Contra Info / mardi 18 janvier 2022
Nous sommes responsables. Sur notre participation aux faits dont on nous accuse, notre prise de responsabilité politique
« Je nie le droit de me juger à tous ceux qui ne comprennent pas la voix de mes désirs, le hurlement de ma nécessité, les envolées de mon esprit, la douleur de mon âme, la palpitation de mes idées et l’angoisse de ma pensée.
Mais tout ça, je suis le seul à le comprendre. Vous voulez me juger ? D’accord ! Mais vous ne jugerez jamais mon véritable moi. Plutôt ce « moi » que vous avez vous-même inventé. Mais pendant que vous penserez de m’avoir entre vos mains pour m’écraser, Je serai en haut, riant au loin ! »
Renzo Novatore*
Nous avons fait notre déposition devant le bien connu procureur… Cela n’a pas été pas facile, du moins pour nous, qui faisons face à un procès de ce type pour la première fois. Nous avons reconnu être les auteurs de l’acte dont nous sommes accusés et nous avons exprimé notre motivation politique et éthique.
Nous avons vu cette action en elle-même comme un passage des mots aux actes, une démonstration de notre critique destructive des institutions qui exercent la violence au nom de l’État.
Nous voulions « provoquer la terreur dans une partie de la population », plus précisément au sein des forces de l’ordre ; il y a plein de raisons pour cela, à commencer par notre tendance politique et idéale, jusqu’à des faits concrets qui ont donné une mauvaise réputation aux Carabineros, qu’il s’agisse de massacres, d’assassinats, de scandales, d’opérations et d’autres cas, publiques ou secrets. Même ainsi, nous pensons que l’acte parle de lui-même et que, même sans la relative revendication, le message aurait été très clair.
Notre démarche a été celle d’une « attaque visant une personne précise ». L’objectif peut sembler capricieux. Nous ne le connaissons pas en personne, mais nous réaffirmons notre choix, en sachant que nous sommes ennemis de toute personne qui, de son propre choix (évidemment), porte un uniforme et est complice du monopole de la violence au nom d’un État, avec l’excuse de l’ordre et du bien commun.
Peut-on considérer que nous collaborons à l’enquête ? Oui, bien sûr, mais avec le plaisir de ne pas nier ni cacher nos principes, en répondant aux questions plus « techniques ». Nous avons expliqué au procureur une partie de ce que nous avons fait en vue de cette action, en indiquant être les auteurs communs ou individuels des tâches que nous avons effectuées.
La seule chose que nous pourrions regretter sont certaines décisions et procédures techniques qui, si elles avaient été prises avec plus de soin, auraient changé notre situation actuelle et les conséquences pour notre présent ; ce qui ne change pas est notre façon d’affronter la taule, qui n’a jamais été celle de victimes.

Extrait de données:

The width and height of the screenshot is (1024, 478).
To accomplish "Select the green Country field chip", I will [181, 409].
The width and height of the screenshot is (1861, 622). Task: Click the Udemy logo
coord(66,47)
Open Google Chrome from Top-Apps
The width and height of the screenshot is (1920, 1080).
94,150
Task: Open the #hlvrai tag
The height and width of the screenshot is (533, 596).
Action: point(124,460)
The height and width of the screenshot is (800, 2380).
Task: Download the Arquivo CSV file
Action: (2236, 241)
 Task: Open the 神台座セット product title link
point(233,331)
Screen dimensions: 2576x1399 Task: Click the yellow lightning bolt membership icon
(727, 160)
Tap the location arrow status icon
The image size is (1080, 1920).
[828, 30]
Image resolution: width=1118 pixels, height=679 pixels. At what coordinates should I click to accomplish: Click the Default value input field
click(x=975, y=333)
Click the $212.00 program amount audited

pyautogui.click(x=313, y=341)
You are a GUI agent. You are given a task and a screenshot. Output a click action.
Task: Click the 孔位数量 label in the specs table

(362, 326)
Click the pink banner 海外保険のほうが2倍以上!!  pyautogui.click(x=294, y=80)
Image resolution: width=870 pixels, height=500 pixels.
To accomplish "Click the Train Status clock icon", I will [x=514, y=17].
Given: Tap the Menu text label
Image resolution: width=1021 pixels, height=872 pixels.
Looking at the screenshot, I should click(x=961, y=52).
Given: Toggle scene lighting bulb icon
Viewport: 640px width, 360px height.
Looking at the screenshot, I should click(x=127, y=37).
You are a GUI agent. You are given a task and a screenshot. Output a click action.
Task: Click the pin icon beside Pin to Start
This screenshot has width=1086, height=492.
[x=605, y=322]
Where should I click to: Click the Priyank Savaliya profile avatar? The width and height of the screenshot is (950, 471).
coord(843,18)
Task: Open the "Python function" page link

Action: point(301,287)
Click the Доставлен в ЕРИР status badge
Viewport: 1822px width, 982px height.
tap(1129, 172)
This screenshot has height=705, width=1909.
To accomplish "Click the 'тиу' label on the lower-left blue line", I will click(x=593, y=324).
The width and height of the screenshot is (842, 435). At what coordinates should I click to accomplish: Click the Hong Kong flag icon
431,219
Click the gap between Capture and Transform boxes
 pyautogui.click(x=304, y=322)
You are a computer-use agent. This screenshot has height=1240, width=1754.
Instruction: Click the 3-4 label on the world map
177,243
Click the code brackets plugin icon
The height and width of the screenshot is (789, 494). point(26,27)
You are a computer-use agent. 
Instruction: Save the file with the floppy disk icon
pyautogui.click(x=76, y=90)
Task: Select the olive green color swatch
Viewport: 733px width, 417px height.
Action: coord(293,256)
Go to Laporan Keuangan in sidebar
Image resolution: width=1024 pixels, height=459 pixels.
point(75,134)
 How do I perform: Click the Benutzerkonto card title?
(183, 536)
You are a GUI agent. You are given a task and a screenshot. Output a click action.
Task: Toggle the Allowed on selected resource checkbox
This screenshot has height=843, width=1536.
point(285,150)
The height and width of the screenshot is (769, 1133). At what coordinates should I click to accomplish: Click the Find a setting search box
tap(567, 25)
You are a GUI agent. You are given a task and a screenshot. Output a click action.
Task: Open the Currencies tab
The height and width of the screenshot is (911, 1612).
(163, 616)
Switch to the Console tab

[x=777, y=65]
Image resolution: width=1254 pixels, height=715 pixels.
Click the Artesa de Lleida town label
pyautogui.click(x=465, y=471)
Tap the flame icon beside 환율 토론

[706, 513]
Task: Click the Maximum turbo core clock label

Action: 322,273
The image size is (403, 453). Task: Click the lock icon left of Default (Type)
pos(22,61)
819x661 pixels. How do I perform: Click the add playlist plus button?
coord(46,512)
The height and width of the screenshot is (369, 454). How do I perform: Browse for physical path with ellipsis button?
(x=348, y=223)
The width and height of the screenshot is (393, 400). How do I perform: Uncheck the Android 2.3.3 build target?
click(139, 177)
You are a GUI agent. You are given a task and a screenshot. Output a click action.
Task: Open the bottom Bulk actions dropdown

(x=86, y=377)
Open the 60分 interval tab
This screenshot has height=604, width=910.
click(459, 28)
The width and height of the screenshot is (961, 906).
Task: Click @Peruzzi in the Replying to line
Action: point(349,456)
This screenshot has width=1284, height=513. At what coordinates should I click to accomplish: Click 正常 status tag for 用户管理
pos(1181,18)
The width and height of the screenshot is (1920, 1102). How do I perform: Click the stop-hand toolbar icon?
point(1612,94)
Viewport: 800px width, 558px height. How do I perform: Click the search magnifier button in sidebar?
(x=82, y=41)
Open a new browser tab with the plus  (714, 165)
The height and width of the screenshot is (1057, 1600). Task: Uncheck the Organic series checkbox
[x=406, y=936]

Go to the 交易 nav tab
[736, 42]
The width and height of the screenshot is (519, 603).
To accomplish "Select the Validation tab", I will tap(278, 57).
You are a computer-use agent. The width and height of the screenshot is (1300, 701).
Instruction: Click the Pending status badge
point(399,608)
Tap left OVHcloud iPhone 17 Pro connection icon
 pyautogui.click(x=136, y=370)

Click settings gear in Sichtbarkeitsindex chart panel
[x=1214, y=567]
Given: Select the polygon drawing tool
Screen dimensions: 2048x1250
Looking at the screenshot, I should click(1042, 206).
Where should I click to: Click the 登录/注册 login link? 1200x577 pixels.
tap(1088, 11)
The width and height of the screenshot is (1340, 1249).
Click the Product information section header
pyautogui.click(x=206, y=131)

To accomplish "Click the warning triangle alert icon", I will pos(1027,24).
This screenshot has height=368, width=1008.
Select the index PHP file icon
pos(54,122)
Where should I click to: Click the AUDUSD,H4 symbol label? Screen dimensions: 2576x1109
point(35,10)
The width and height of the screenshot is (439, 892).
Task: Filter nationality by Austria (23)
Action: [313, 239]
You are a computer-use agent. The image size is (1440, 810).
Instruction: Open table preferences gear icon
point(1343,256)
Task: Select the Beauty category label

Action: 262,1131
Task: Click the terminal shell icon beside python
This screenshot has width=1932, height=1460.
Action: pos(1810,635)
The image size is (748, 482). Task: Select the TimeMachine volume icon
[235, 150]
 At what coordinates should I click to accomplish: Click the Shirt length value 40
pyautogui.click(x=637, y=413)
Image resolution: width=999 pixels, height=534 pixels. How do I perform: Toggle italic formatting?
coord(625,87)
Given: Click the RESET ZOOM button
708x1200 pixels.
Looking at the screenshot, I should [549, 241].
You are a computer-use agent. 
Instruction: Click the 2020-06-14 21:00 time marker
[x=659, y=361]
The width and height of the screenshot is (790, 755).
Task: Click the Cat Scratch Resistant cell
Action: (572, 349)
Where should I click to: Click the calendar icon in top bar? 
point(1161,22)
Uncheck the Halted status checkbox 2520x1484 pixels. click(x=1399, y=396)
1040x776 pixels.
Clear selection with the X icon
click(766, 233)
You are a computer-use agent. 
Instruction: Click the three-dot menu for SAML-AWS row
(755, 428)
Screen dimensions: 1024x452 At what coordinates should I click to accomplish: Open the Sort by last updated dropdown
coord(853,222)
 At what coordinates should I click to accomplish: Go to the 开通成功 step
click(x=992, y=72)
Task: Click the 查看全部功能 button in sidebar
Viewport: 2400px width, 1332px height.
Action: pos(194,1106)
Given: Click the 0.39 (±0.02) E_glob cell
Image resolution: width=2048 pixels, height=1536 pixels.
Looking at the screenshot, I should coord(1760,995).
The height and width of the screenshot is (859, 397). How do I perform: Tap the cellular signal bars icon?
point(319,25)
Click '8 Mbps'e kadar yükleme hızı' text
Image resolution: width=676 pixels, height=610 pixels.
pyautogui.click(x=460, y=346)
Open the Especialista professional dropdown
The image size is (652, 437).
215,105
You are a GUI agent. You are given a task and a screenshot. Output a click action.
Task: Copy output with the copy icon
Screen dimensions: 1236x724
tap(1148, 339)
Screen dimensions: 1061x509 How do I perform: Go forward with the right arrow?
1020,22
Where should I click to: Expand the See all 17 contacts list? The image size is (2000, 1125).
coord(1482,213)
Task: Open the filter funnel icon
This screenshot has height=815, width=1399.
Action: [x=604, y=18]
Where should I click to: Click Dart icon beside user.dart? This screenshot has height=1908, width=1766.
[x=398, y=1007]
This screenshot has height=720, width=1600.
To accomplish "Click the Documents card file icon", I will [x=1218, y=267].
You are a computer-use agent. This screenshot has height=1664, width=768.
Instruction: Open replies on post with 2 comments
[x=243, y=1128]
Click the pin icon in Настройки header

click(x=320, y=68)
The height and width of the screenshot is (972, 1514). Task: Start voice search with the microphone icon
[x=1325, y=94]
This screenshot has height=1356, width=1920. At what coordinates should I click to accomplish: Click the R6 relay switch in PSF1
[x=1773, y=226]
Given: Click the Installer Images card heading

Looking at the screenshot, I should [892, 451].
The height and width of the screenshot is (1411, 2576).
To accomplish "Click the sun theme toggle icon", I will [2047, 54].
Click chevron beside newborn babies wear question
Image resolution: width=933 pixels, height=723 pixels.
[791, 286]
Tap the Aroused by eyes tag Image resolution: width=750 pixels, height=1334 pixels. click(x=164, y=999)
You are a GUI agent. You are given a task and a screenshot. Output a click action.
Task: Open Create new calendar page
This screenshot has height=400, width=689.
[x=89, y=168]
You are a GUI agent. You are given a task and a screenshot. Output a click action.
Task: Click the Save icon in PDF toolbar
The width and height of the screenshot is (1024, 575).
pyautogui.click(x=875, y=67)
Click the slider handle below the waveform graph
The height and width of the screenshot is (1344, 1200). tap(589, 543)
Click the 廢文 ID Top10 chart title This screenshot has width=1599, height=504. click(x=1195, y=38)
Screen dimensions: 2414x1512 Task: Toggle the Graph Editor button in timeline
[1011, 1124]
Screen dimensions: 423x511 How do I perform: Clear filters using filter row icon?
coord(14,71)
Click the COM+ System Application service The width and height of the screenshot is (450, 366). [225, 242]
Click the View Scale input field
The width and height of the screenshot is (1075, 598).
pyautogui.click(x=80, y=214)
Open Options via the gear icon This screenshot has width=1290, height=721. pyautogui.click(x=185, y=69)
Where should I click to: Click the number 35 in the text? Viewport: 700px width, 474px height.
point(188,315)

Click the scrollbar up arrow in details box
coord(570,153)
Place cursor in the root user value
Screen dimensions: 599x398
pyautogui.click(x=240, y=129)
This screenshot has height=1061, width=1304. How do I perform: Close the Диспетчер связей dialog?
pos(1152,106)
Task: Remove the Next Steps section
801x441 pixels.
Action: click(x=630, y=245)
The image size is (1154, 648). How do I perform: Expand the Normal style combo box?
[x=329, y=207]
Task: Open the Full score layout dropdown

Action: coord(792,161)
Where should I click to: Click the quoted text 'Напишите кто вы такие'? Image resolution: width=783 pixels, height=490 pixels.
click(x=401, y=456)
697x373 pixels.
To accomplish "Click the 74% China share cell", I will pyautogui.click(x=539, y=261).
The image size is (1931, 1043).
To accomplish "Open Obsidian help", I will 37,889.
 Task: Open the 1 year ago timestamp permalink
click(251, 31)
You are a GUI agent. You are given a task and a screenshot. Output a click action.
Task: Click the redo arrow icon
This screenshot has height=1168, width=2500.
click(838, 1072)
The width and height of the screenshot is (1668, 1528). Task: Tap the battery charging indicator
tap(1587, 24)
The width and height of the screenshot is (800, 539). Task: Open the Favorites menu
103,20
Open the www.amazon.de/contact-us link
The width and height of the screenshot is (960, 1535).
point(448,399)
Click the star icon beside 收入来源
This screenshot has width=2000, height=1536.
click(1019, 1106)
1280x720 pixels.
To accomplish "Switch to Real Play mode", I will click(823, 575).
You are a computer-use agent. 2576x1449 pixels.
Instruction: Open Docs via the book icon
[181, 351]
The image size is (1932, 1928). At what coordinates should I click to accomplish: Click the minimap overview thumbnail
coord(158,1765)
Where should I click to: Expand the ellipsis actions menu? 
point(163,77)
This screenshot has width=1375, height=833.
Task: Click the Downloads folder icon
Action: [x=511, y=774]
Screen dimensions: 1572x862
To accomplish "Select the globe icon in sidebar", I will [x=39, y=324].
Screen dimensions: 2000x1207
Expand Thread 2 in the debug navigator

Consignes de travail:
**1.** Recopiez la déclaration de « Renzo Novatore* » à « politique et éthique. ».
**2.** Résumez la déclaration en deux phrases.
**3.** Répondez à ces questions sur la déclaration :
(a) Qui est l'auteur de la citation placée au début ?
(b) Au sein de quel groupe les auteurs voulaient-ils provoquer la terreur ?
(c) Connaissent-ils en personne la personne visée ?
Les enregistrements viennent d'une autre source.

Tâches résolues:
**1.**
Renzo Novatore*
Nous avons fait notre déposition devant le bien connu procureur… Cela n’a pas été pas facile, du moins pour nous, qui faisons face à un procès de ce type pour la première fois. Nous avons reconnu être les auteurs de l’acte dont nous sommes accusés et nous avons exprimé notre motivation politique et éthique.

**2.** Devant le procureur, les auteurs ont reconnu être responsables de l'acte dont ils sont accusés et ont exprimé leur motivation politique et éthique, en présentant cette action comme une démonstration de leur critique destructive des institutions qui exercent la violence au nom de l'État. Ils décrivent leur démarche comme une attaque visant une personne précise qu'ils ne connaissent pas, disent collaborer à l'enquête sans cacher leurs principes et ne regretter que certaines décisions techniques, sans jamais affronter la prison en victimes.

**3.**
(a) Renzo Novatore.
(b) Au sein des forces de l'ordre.
(c) Non, ils ne la connaissent pas en personne.